Au début du mois de septembre, les membres du Réseau de santé trans du Nouveau-Brunswick ont participé à une première rencontre historique avec le ministre de la Santé Victor Boudreau, afin de discuter du sujet de la santé des individus transgenre dans la province. Notamment, les chirurgies de confirmation du genre étaient l’un des sujets majeurs de la discussion, puisque le Nouveau-Brunswick reste la seule province canadienne qui ne rembourse pas les frais de ces procédures, qui peuvent couter de 20 000 $ à 60 000 $ chacune, aux personnes qui ressentent le besoin d’y accéder. Pour certains, ce cout rend inaccessible une procédure qu’ils considèrent nécessaire à leur transition, alors avoir ces services couverts par l’assurance-maladie peut être un énorme pas vers l’égalité pour tous.

Pour ceux qui disent que couvrir ces procédures couterait trop cher à notre pauvre petite province endettée, en estimant par rapport aux couts annuels en Ontario, la province n’aurait qu’à débourser 120 000 $ par année, soit « moins que le salaire du ministre Boudreau » tel l’a expliqué le chef du NPD provincial Dominic Cardy.
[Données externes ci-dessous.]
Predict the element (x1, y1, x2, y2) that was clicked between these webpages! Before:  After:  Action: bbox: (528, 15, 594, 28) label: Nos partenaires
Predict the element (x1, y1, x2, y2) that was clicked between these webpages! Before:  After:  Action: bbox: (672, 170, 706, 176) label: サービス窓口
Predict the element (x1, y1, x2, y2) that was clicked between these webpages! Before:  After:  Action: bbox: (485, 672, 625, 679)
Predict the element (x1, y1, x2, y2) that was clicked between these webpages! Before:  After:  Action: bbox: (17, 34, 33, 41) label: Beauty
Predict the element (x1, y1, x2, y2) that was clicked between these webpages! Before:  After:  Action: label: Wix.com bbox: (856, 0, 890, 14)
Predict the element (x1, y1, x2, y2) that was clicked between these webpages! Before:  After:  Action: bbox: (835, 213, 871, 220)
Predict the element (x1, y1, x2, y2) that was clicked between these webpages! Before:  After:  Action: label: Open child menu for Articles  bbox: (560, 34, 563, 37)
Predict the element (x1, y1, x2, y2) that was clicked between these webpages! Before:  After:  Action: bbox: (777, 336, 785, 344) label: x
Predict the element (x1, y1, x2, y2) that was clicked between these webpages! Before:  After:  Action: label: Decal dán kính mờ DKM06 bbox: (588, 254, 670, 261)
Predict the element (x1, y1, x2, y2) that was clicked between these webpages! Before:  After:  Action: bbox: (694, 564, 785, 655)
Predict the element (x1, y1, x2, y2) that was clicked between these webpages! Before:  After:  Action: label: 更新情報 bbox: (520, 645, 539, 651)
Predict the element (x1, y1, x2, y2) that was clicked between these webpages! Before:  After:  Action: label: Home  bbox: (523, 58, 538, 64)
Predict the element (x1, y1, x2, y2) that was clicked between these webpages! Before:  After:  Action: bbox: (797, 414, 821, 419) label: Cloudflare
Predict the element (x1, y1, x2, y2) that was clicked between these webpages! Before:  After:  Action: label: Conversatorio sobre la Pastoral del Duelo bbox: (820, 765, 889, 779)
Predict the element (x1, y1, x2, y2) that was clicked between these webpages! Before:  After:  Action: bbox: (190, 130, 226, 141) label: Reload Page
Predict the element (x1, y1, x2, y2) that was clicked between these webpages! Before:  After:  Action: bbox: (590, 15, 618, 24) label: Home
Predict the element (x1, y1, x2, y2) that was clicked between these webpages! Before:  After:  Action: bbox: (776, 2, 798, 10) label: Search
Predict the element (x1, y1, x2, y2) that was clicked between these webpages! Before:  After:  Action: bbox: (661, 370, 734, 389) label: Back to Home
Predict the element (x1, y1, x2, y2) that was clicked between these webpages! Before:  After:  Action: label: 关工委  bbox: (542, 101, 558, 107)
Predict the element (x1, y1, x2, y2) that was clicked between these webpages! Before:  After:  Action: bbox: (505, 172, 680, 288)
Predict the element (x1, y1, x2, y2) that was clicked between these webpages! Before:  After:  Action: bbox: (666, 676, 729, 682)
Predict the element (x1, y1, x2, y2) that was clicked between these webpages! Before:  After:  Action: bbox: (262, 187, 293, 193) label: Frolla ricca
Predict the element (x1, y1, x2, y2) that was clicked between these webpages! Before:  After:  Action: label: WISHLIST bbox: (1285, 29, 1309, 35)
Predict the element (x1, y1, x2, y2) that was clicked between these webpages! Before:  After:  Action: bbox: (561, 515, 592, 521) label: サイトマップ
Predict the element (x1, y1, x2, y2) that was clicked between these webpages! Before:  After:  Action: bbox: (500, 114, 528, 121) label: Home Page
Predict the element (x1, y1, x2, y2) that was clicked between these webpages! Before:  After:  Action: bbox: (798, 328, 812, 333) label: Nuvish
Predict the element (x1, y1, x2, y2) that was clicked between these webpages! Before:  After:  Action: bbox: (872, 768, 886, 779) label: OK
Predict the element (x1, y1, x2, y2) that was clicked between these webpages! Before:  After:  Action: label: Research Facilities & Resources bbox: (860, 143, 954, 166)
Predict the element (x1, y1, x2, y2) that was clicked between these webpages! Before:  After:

Cependant, il faut se rappeler que même si les médias traditionnels mettent une grande insistance sur cette procédure spécifique, il y a une multitude d’autres aspects importants à prendre en considération dans les communautés trans*.

 

Une question d’accessibilité

L’accessibilité pour tous à toute étape de la transition est vitale. Chaque individu est unique, alors leurs besoins peuvent varier. Certains traitements peuvent inclure les traitements hormonaux, les consultations avec un orthophoniste, les chirurgies de confirmation de genre, et encore bien plus. Par exemple, pour certains, les chirurgies de confirmation du genre ne sont pas nécessaires à leur transition, tandis que les traitements hormonaux, ou n’importe quelle combinaison de soins le sont. D’après Jean-Roch Savoie, président de l’association Un Sur Dix, l’association des étudiant(e)s LGBTQ de l’Université de Moncton et de leurs allié(e)s, la transition peut avoir plusieurs aspects. Il n’y a aucun « modèle » à la transition, car toute personne trans* est différente, et toute personne trans* aura une différente transition.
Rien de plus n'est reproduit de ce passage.